Final answer:
The time of contact between the baseball and the bat, calculated using the principle of impulse and momentum conservation, is approximately 0.64 milliseconds.
Step-by-step explanation:
Calculating the Time of Contact in a Baseball Collision
To calculate the time of contact when a baseball collides with a bat, we can use the concept of impulse, which is the product of the average force exerted on an object and the time interval over which the force acts. According to the principle of conservation of momentum, the impulse is equal to the change in momentum of the baseball.
The initial velocity (vi) of the ball is 76.3 km/h, which needs to be converted to m/s:
vi = 76.3 km/h = (76.3 * 1000 m/km) / (3600 s/h) = 21.194 m/s
Since the velocity is towards the bat, we take this as negative in our calculations.

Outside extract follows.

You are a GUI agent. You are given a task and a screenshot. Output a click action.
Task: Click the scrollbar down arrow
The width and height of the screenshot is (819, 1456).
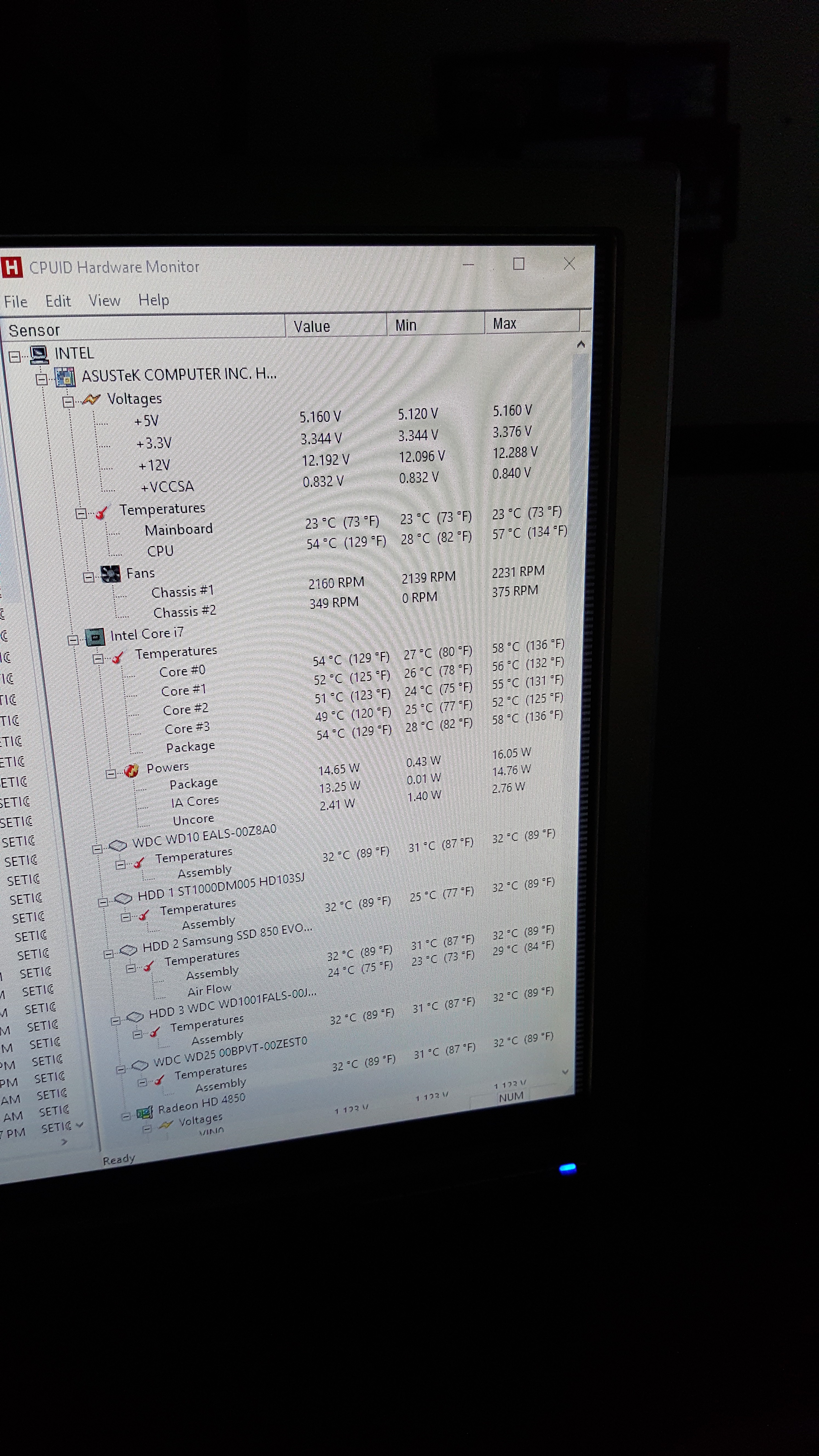tap(565, 1071)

The final velocity (vf) after collision is 90 km/h, which, when converted to m/s and taken as positive since it's in the opposite direction, is:
vf = 90 km/h = (90 * 1000 m/km) / (3600 s/h) = 25 m/s
The change in momentum (Δp) is calculated using the velocities and the mass (m) of the baseball:
Δp = m(vf - vi) = 0.125 kg * (25 m/s - (-21.194 m/s)) = 0.125 kg * 46.194 m/s = 5.77425 kg·m/s
To find the time of contact (t), we use the formula for impulse:
Ft = Δp
9.00 x 10³ N * t = 5.77425 kg·m/s
t = 5.77425 kg·m/s / 9.00 x 10³ N = 0.641583 ms
So, the time of contact between the baseball and the bat is approximately 0.64 milliseconds.